---------- Passage to read ----------

For my video action recognition model, I am using I3D network as a feature extractor.
I am passing a clip of 64 RGB frames to the network and am taking the output of one of the intermediate layers(ie. Mixed_4f.b3b.conv3d) layer as my feature map.
In the original RGB frames, I know the bounding box coordinates of all the objects. Is it possible to get the corresponding bounding box locations in the feature map space?
Is there a 1-1 pixel mapping between the original frame and the feature map.
For eg. my input is B x 64 x 3 x 400 x 400 [B x T x C x W x H] and my output is B x 512 x 16 x 25 x 25 [X x F x T/4 x W/16 x H/16].
Since width and height have been reduced to 1/16 can I interpolate and estimate the coordinates of the objects in the feature map?
I wanted to do something similar. Yes you can do that. There are 2 main operations for this: ROI-pooling and ROI-aligning. Basically, each bounding box is a certain region of interest (ROI), which is first projected onto the feature map. They differ in the way features are computed for a certain ROI.
I highly recommend this video which explains how both operations work (it starts around the 20th minute). ROI-aligning is actually simpler and performs better than ROI-pooling, since it doesn’t snap the projected region of interest onto the grid cells. Both are implemented in torchvision.
Hi even im trying to solve the same problem , but my question can we determine the actions of individual object bounding box given its object location and features from the i3d of full frame ?

----------

| Work to complete |
(a) Decide whether each statement agrees with the forum thread, answering yes or no and quoting the words that settle it: (i) the feature map's width and height are reduced to 1/16 of the input's; (ii) ROI-pooling performs better than ROI-aligning; (iii) neither operation is available in torchvision.
(b) Copy word for word the part of the forum thread starting at "I highly recommend" and ending at "implemented in torchvision.".
The lines that come next have no connection to the forum thread.

---------- Data extract ----------

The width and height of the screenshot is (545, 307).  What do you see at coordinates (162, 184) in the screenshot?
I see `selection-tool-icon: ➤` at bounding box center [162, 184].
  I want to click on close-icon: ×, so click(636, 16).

----------

| Solution list |
(a)
(i) Yes: "Since width and height have been reduced to 1/16"
(ii) No: "ROI-aligning is actually simpler and performs better than ROI-pooling"
(iii) No: "Both are implemented in torchvision."

(b)
I highly recommend this video which explains how both operations work (it starts around the 20th minute). ROI-aligning is actually simpler and performs better than ROI-pooling, since it doesn’t snap the projected region of interest onto the grid cells. Both are implemented in torchvision.